これらを実践することで内臓脂肪を無理なく減らしていけるという。
(1)MCTオイルを活用する
人間の活動に必要なエネルギー源は糖質だけでなく、実は脂肪を分解してできるケトン体という代謝産物によっても得られる。このケトン体をエネルギーにすることを「脂質代謝」といい、糖質ではなくケトン体をエネルギー源にする状態を「脂肪燃焼体質」という。
「内臓脂肪を減らすには、脂肪燃焼体質になることが大切。MCTオイルは脂肪代謝のスイッチをオンにしてくれるんです。一般的な植物油より分子構造が小さいので、素早く体内で消化され、脂質代謝の機能が呼び起こされるんです。すると体内の脂質を使ってケトン体がどんどんつくられる。ケトン体が増えると加齢により衰えたミトコンドリアが活性化してアデノシン三リン酸というエネルギーを生み出し、基礎代謝が上がってやせ体質になっていきます」
つまりMCTオイルをとるだけで一般的な糖質代謝に加えて、脂質代謝の二馬力で燃焼回路が働くようになるのだ。
「しかも糖質とMCTオイルを一緒にとると、糖質自体もエネルギーとして早く燃焼され、体脂肪になりにくいんです。糖質を徹底的に減らすダイエットよりもリバウンドしにくいですし、オイルをとって脂肪燃焼体質になれば、筋肉量を維持しながら体脂肪を優先的に減らせます」
さらにインスリン抵抗性を改善する機能があるといわれている。インスリン抵抗性とは、内臓脂肪が増えることによって、糖を脳や筋肉に運ぶというインスリンの働きが悪くなり、血糖値が上昇してしまうこと。必要な場所に届けられなかった血中の糖は脂肪に変換され肥満の原因となるが、インスリン抵抗性が改善されることで、脂肪がつく原因の1つである食後血糖値の急上昇をやわらげる効果も期待できるのだ。
「ただし最初は一時的な胃痛や、お腹がゆるくなることがあるので、空腹時を避けて1日の上限量は小さじ2分の1からにしてください。でも心配すべきはそのくらいで、肝臓の脂肪も内臓脂肪も減って大きな副作用はありません。体調を見ながら徐々に増やしていき、小さじ2分の1の量を1日3回とると良いでしょう。
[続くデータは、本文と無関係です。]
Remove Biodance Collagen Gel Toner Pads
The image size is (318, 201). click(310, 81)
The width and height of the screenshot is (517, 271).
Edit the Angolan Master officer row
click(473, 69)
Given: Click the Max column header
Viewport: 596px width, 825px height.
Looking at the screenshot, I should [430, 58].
1食あたり大さじ1までなら増やしても構いません。少量でも身体がポカポカして代謝が上がった実感が湧くと思います」
無味無臭で幅広い食べ物に合うのも大きなメリット。
「スープやお味噌汁、サラダ、ドリンク、デザートなどあらゆるものに『かけオイル』をするのがベスト。玄米はしっとりとして、美味しさがアップしますよ。ドカ食いできないカレーなどに加えるのも良い。ただし発煙点が低く、酸化しやすいので加熱調理に使うのは控えましょう」
特に朝と昼にとるのが、エネルギーが有効活用され、ダイエットにおすすめだ。夜なら寝る1~3時間前までにとると、体脂肪の減少につながるという。オイルをかけることで満腹感が増し、糖質の過剰摂取も抑えられるので、正月休みから続くダラダラ食いも抑えられるかもしれない。
(2)「満腹フード」で糖質量を減らす
糖質をとりすぎれば余分な糖が脂肪に変化し、体内に蓄えられてしまうことから、無理なく糖質を減らすことも大切だ。ご飯やパンの量を減らした分、別の低糖質な食材で量を補う「かさ増し」フードと、主食を別の食材に「置き換える」という2本柱で取り組みたい。
「例えば『ラク鶏ひき肉ご飯』は作り方も簡単で、米1合を炊く準備をして、そこに鶏ひき肉200gを足して炊飯するだけです。それを3~4つに小分けにすれば作り置きにもなりますし、糖質は4割カットできます」
置き換え食材なら、バナナやサラダチキン、玄米が良い。
「バナナは白米に比べて100gあたり4割も糖質を減らせて、食後血糖値も上がりにくい。サラダチキンは糖質0を謳うものもあって、満腹感があり、高タンパク質なのもいいですね。タンパク質を豊富に摂取するとコレシストキニンという満腹感を与えるホルモンが十二指腸や小腸から分泌されるので、食欲も抑えられます」
玄米の糖質量は白米とさほど変わらないが、食物繊維が6倍あるため、食後の血糖値が上がりにくい。最初は白米1:玄米1の割合で作り、徐々に玄米の比率を増やすといいだろう。
(3)戦略的に間食をとること
間食をすると太るというイメージは間違い。むしろ空腹が続くと血糖値が下がり、その状態で食事をすると血糖値が急上昇し、余った糖が中性脂肪になり蓄積されてしまう。エネルギー源となる糖が減る、食後3~4時間で間食をとれば、太りにくい身体をつくることができる。
「空腹を感じたときに少量をこまめにとると血糖値が安定します。一番いいのは『齋藤流間食お味噌汁』です。発酵食品の味噌によって腸内環境が整い、鉄分とタンパク質によって貧血やめまい、頭痛の予防にもなります」
鍋の残り汁やレトルトの味噌汁で手軽にとるのもOK。
「ほかには食物繊維が豊富な茎わかめは1日15gを目安に。代謝を促すビタミンB群が豊富な、無塩のミックスナッツは1日手のひら1杯まで。70%以上の高カカオチョコレートを20~25gを目安にとるのもいいですね。チョコは食物繊維のほかにポリフェノールが多く含まれるのもうれしいところ。バナナもおすすめで、1本を5分の1に分けてこまめに食べるのがコツです」
とにかく続けることが大切。正月太りも焦らず解消!
※2021年GOFOODによる500人を対象に『正月太りとダイエット』に関するアンケート調査
齋藤流「間食お味噌汁」
<材料>
味噌…大さじ1
いりこだし(かつおだしでも可)…大さじ1
くず粉…大さじ1
お湯…200~300ml(お好みの濃さで)
<作り方>
(1)水筒にお湯以外のすべての材料を入れる。くず粉はあらかじめお湯(分量外)でといておけばダマになりにくい。
(2)お湯を水筒に入れ、かき混ぜる。